Cependant, un haut responsable de la sécurité libanaise a affirmé qu’il n’avait connaissance d’aucun retrait des forces israéliennes de ce qu’Israël qualifie de « zone tampon » établie dans le sud du Liban.

Le responsable du département d’État n’a pas précisé l’étendue des territoires concernés ni l’emplacement exact de ce retrait.

Par la suite, Reuters a également rapporté qu’un haut responsable israélien avait démenti les informations faisant état d’un retrait israélien d’une partie de la zone tampon dans le sud du Liban.

Israël et le Liban poursuivent pour le troisième jour consécutif les réunions du cinquième cycle de négociations visant à consolider le cessez-le-feu, sous médiation à Washington.

Mort d’un soldat

Sur le terrain, l’armée israélienne a annoncé jeudi la mort de l’un de ses soldats lors d’une « activité opérationnelle » dans le sud du Liban.

Dans un communiqué, l’armée israélienne a indiqué qu’un sergent âgé de trente-deux ans était « tombé lors d’une activité opérationnelle ». Un porte-parole de l’Agence France-Presse a précisé que le militaire avait été tué à la suite du renversement de son véhicule.

Le front libanais connaît un calme relatif depuis samedi soir, à la suite de la signature du mémorandum d’entente entre les États-Unis et l’Iran. Toutefois, Israël a annoncé mardi et mercredi avoir ciblé plusieurs personnes soupçonnées d’appartenir au Hezbollah.

Les autorités libanaises ont indiqué que ces frappes avaient causé la mort de quatre personnes.
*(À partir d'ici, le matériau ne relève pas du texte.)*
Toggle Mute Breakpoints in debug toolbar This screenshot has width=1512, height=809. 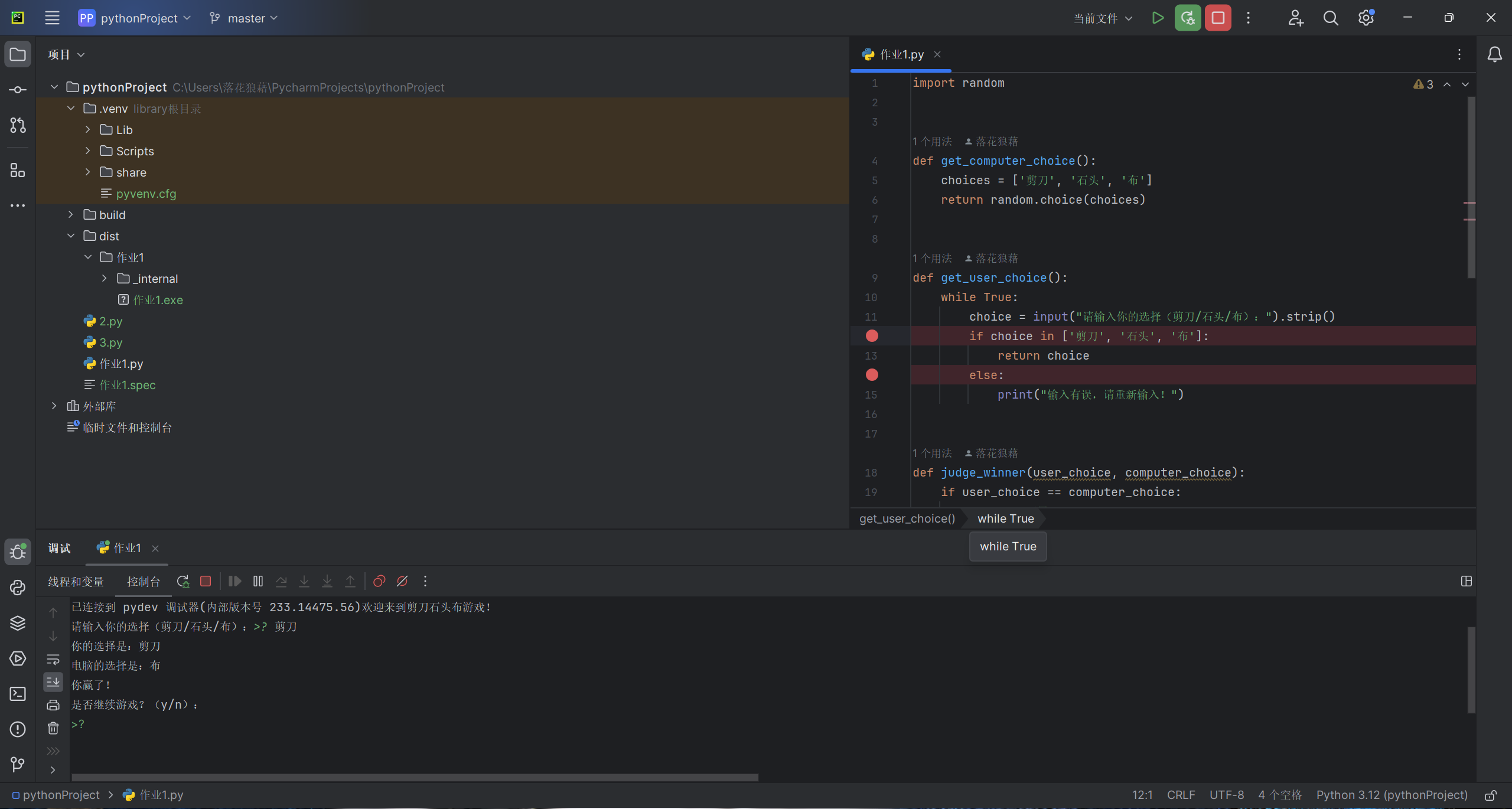coord(402,581)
D’une manière générale, l’armée israélienne a annoncé la mort de trente-sept soldats ainsi que d’un contractuel civil depuis le début de la guerre au Liban. De leur côté, les autorités libanaises recensent environ 4 200 morts.

La dernière guerre a éclaté après que le Hezbollah a lancé des roquettes contre Israël en réaction à l’assassinat du guide suprême iranien, Ali Khamenei, au début de l’offensive américano-israélienne contre l’Iran le 28 février. Israël a ensuite répondu par une vaste campagne de bombardements aériens et une offensive terrestre.